══ Fragmento del documento ══
Encerrado en una oficina, un compañero me criticaba sutilmente por no usar traje: “recuerda que el código de vestimenta dice que debemos vestir estilo ejecutivo”. A lo cual replique con una sonrisa: “cuando me paguen como a un ejecutivo, usaré traje”. La costumbre era ir a la oficina vestidos con camisa, corbata y zapatos porque así parecíamos profesionales. Si nos veíamos como ejecutivos, sospecho que tramaban, trabajaríamos de manera profesional; dicho sea de paso, les salía mal el plan la mayoría de las veces. Las labores de oficina, así como las de una cocina, un precinto, un monasterio, un juzgado o un restaurante se distinguen tanto una de otra que por eso necesitan uniformes peculiares y útiles para sus actividades. Pero si seguimos la lógica de la vestimenta, los oficinistas son iguales a los políticos. No detallaré la semejanza por miedo y principalmente por pudor.
A diferencia de los otros uniformados, los oficinistas no tienen referentes entre los imperios antiguos. No me imagino a un pretor romano visitando los pequeños bloques donde se encontraban sus subordinados. La costumbre de trabajar en una oficina es reciente. Su actividad, como tanto le gusta recalcar a los jefes directos, jefes de área, subdirectores, directores y CEOS, no es esencial (aunque a muchos oficinistas les haya tocado laborar en épocas de pandemia); cualquier oficinista, constantemente escuché decir a los superiores, es reemplazable, como un engrane. Se trabaja en espacios reducidos, divididos por frágiles cubículos, para una mejor producción o una mayor eficiencia. Las áreas para la venta, producción y distribución de algún producto, por ejemplo llantas, deben estar cerca unas de otras. Algunas empresas buscan tal eficiencia, que pagan poco por una labor riesgosa (costumbre que sí tiene su semejanza con grandes imperios de la antigüedad). Las camisas y corbatas reflejan el ansia de obtener la mayor ganancia con el menor costo posible.
═══
Acciones requeridas:
a) Según el fragmento sobre los oficinistas, ¿qué prendas se acostumbraba llevar a la oficina?
b) Por favor, prolonga el fragmento sobre los oficinistas a partir de su última oración.
Las entradas provienen de otra fuente.
══ Material proporcionado ══
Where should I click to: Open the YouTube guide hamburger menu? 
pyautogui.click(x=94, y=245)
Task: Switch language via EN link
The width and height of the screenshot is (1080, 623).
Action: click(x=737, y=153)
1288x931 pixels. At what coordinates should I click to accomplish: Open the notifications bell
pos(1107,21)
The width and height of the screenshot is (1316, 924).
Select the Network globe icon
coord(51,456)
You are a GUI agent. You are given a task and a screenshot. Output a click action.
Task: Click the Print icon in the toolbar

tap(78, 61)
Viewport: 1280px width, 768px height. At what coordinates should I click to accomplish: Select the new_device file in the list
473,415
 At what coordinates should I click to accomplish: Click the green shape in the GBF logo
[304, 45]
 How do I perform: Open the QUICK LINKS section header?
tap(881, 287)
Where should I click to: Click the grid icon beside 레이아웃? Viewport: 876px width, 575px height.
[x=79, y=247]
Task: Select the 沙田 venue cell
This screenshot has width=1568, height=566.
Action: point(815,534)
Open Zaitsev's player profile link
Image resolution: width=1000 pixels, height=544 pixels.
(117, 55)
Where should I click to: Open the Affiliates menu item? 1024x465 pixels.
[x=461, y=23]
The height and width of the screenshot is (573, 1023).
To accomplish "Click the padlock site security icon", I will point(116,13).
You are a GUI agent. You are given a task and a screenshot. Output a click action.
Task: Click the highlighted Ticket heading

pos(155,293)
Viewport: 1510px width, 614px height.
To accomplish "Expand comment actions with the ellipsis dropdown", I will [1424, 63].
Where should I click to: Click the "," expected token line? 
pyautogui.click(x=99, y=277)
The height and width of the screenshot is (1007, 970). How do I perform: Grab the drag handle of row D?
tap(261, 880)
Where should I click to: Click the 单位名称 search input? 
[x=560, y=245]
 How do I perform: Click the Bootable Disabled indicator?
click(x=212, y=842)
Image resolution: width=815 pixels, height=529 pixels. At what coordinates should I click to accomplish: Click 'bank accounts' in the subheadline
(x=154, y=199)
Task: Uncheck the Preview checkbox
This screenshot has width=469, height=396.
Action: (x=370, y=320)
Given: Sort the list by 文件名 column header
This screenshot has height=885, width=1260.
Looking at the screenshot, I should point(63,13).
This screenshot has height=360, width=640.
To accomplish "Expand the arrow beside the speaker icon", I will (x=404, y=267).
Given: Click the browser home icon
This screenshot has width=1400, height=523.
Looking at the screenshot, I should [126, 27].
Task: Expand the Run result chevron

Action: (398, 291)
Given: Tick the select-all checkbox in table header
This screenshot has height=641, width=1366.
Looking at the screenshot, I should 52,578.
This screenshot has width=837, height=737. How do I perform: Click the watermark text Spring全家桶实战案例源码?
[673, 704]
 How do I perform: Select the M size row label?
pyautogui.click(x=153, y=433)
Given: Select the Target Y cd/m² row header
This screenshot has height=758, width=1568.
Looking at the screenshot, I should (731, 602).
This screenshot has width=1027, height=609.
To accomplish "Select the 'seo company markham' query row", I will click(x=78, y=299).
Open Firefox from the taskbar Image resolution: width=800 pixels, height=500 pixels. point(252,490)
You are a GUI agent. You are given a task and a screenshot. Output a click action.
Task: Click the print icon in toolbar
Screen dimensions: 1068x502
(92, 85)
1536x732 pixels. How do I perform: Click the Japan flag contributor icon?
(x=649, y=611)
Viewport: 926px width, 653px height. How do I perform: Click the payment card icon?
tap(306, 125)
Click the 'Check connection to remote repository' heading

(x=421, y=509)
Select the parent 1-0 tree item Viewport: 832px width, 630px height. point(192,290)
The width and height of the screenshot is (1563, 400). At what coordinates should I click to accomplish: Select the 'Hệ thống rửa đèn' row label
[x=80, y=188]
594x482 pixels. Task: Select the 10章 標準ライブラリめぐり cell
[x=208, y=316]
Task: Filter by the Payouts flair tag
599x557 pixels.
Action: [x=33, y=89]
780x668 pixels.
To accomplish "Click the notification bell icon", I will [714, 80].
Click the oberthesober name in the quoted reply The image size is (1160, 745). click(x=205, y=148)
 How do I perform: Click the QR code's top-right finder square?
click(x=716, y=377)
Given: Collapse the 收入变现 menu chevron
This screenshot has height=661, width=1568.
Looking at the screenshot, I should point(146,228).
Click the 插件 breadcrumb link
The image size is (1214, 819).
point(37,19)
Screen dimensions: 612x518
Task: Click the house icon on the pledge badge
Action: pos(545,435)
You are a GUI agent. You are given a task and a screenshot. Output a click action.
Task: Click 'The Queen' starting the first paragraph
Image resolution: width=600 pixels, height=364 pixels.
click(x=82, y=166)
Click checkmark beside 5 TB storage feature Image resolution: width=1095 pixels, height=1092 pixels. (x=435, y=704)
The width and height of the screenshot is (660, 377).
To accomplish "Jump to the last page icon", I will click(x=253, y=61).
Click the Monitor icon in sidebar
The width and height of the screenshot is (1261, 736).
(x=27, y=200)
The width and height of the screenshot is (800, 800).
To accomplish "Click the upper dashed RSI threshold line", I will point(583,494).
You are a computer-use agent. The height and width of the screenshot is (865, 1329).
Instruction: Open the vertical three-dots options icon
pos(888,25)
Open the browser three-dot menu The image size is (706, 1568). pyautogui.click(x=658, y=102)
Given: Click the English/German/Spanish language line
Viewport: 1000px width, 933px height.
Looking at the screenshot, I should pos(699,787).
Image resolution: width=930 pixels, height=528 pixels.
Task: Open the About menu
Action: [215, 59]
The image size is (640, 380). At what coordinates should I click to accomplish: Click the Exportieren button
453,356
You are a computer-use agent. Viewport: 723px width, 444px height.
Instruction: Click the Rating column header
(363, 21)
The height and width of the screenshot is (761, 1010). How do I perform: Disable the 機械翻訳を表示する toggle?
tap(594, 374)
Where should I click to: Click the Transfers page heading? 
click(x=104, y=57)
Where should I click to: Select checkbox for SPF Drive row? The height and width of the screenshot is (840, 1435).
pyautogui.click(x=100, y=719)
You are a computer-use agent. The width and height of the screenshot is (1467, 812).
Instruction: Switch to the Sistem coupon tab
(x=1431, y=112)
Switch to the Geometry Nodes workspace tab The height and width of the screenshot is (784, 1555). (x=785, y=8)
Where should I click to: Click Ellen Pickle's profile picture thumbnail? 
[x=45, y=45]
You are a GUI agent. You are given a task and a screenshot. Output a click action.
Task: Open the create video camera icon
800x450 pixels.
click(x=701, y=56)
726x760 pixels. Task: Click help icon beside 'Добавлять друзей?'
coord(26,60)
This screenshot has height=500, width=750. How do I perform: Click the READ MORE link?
═══
Respuestas a las tareas:
a) Camisa, corbata y zapatos.

b)
Pero el código de vestimenta no sólo busca darles sentido de permanencia a los oficinistas, también busca estimularlos. Si es cierto lo que decía mi compañero, se intenta imitar a los grandes ejecutivos en la creencia de que una oficina se premia el mérito. El trabajador mira con fijeza su computadora, se pone a trabajar con celo, atiende solícitamente a lo que le dicen todos sus jefes en cadena y, como aficionado a creer que la fortuna no es caprichosa, considera que este año es el bueno, que ahora sí será promocionado para un ascenso. Los ascensos sí existen, por supuesto, pero no dependen enteramente de las capacidades laborales. Los méritos familiares, amistosos y de adulación son más importantes. Los abogados y políticos se ven muy decentes en traje.